Yay. Then, much to my surprise, Junot (sort of) emailed back.


Date: Sat, 25 Aug 2007
From: Junot Diaz
Subject: And Time Magazine
To: [email protected]

Professor Diaz is away but if you’re trading reviews try this one:

http://www.time.com/time/magazine/article/0,9171,1655718,00.html

Cordially

Ysabel de León
Assistant to Professor Diaz

Here’s another juicy quotation for the click-averse:

“Then Díaz more or less disappeared for 11 years, long enough for most readers to assume that, like most next great hopes of American literature, he wasn’t coming back.

“Now he has, and with a book so astoundingly great that in a fall crowded with heavyweights–Richard Russo, Philip Roth–Díaz is a good bet to run away with the field. You could call The Brief Wondrous Life of Oscar Wao (Riverhead; 352 pages), out on Sept. 6, the saga of an immigrant family, but that wouldn’t really be fair. It’s an immigrant-family saga for people who don’t read immigrant-family sagas.”

and my favorite paragraph of the review:

“Díaz has written Oscar Wao (a mishearing of ‘Oscar Wilde’) in a mongrel argot of his devising, a mixture of straight-up English, Dominican Spanish and hieratic nerdspeak crowded with references to Tolkien, DC Comics, role-playing games and classic science fiction. (‘What more sci-fi than the Santo Domingo?’ Oscar asks, ‘What more fantasy than the Antilles?’) In lesser hands Oscar Wao would merely have been the saddest book of the year. With Díaz on the mike, it’s also the funniest. As Oscar and Lola grow up and go to college, they find themselves fighting the lingering dooms of the old country, the alien demands of New Jersey and the depredations of their romantic hearts, all at the same time. It’s an unwinnable three-front war, and the outcome isn’t a fantasy; it’s brutal reality. ‘You know exactly what kind of world we live in,’ Díaz writes. ‘It ain’t no f*cking Middle-earth.’ ”

- **Provided material**:

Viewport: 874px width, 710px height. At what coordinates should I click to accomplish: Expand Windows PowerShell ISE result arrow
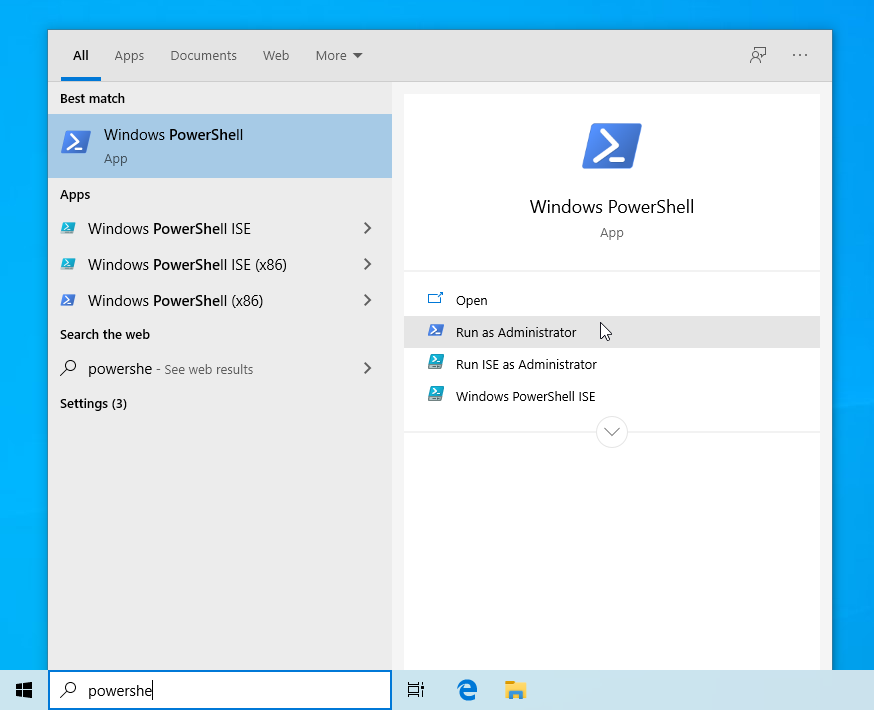click(367, 229)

- **What needs to be done**:
Reproduce the passage of the blog post about the Time review of Oscar Wao from "Here’s another juicy" to "wasn’t coming back.", word for word.

- **Answer for this exercise**:
Here’s another juicy quotation for the click-averse:

“Then Díaz more or less disappeared for 11 years, long enough for most readers to assume that, like most next great hopes of American literature, he wasn’t coming back.